J Korean Soc Radiol.  2019 Mar;80(2):339-344. 10.3348/jksr.2019.80.2.339.

Granulocytic Sarcoma of the Sciatic Nerve Manifested as Relapse of Acute Myeloid Leukemia: A Case Report

Affiliations
  • 1Department of Radiology, 3Orthopedic Surgery, Yeouido St. Mary's Hospital, The Catholic University of Korea College of Medicine, Seoul, Korea. jmpark@catholic.ac.kr
  • 2Department of Hospital Pathology, Yeouido St. Mary's Hospital, The Catholic University of Korea College of Medicine, Seoul, Korea.
  • 3Department ofOrthopedic Surgery, Yeouido St. Mary's Hospital, The Catholic University of Korea College of Medicine, Seoul, Korea.

Abstract

Granulocytic sarcoma is a form of extramedullary involvement of primitive myeloid cells. A 69-year-old male patient, with history of acute myeloid leukemia (AML) in remission state for 4 years, presented numbness, radiating pain and progressive motor weakness in left leg.

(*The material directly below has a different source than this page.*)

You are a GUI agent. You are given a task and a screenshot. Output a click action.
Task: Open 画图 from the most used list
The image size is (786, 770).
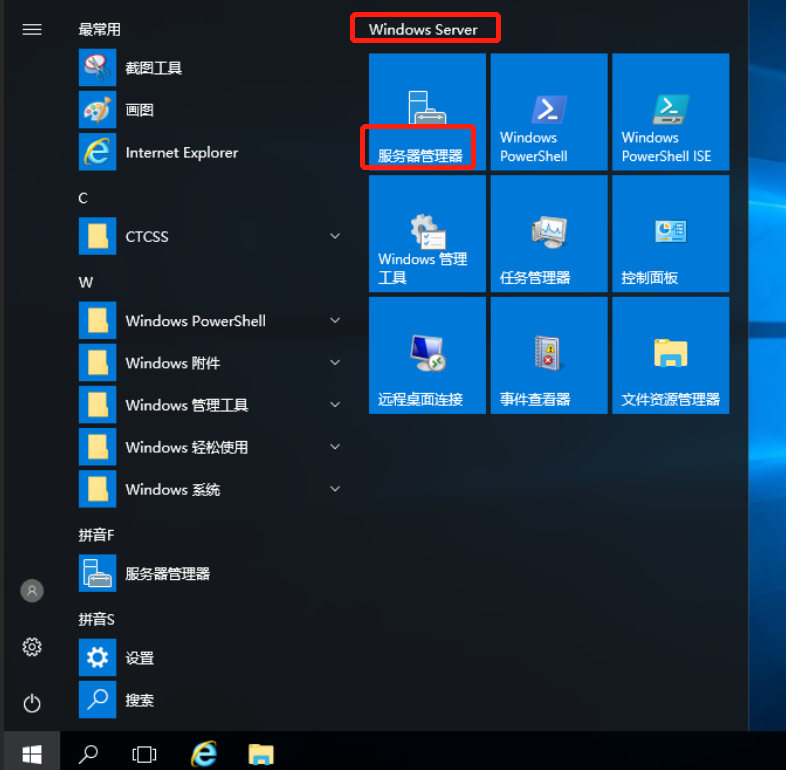click(139, 110)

MRI showed perineural thickening of the left sciatic nerve with increased signal intensity on fat-saturated T2-weighted image. The patient underwent surgical excision and the pathology was confirmed as granulocytic sarcoma. Its involvement of the peripheral nerve is extremely rare and also unusual to be the only evidence of AML relapse. In this case, we figured out the MRI feature of granulocytic sarcoma involving sciatic nerve, emerged as a sole manifestation of AML relapse.


MeSH Terms

Aged
Humans
Hypesthesia
Leg
Leukemia, Myeloid, Acute*
Magnetic Resonance Imaging
Male
Myeloid Cells
Neoplasm Recurrence, Local
Pathology
Peripheral Nerves
Recurrence*
Sarcoma, Myeloid*
Sciatic Nerve*

Figure

  • Fig. 1 A 69-year-old-man with granulocytic sarcoma in sciatic nerve. A, B. Axial fat-saturated T2-weighted image (A) and axial T1-weighted image (B) of MRI of left thigh show diffuse swelling of left sciatic nerve with intermediate T2 and T1 signal intensity (open arrows) and irregular peripheral nerve sheath thickening with heterogenous hyperintense T2 signal intensity and isointense T1 signal intensity (thin arrows) at distal thigh level. C. Contrast-enhanced T1-weighted image shows thick and circumferential enhancement of peripheral nerve sheath (arrow) with internal mild, mottled enhancement of nerve fascicles. D. Sagittal contrast-enhanced T1-weighted image shows an about 19 cm length of diffuse fusiform thickening and intense enhancement of left sciatic nerve sheath at mid to distal thigh level (arrows). The line indicates the transverse section level of Fig. 1A–C. E. Histopathology of epineurium and surrounding soft tissue in surgical specimen reveals diffuse infiltration of atypical tumor cells around the nerve fibers and surrounding soft tissue (hematoxylin and eosin stain, × 12.5). Atypical tumor cells are widely infiltrating epineurium (arrows) and surrounding soft tissue (arrowheads). Specimen contains two small nerve bundles (N) that passes through epineurium. Main nerve fascicle is not included in this specimen. F. The immunohistochemical staining of tumor cells shows diffuse positive for myeloperoxidase. This result demonstrates that the tumor cells are leukemic cells derived from the myeloid lineage and is important in the diagnosis of granulocytic sarcoma (myeloperoxidase stain, × 400).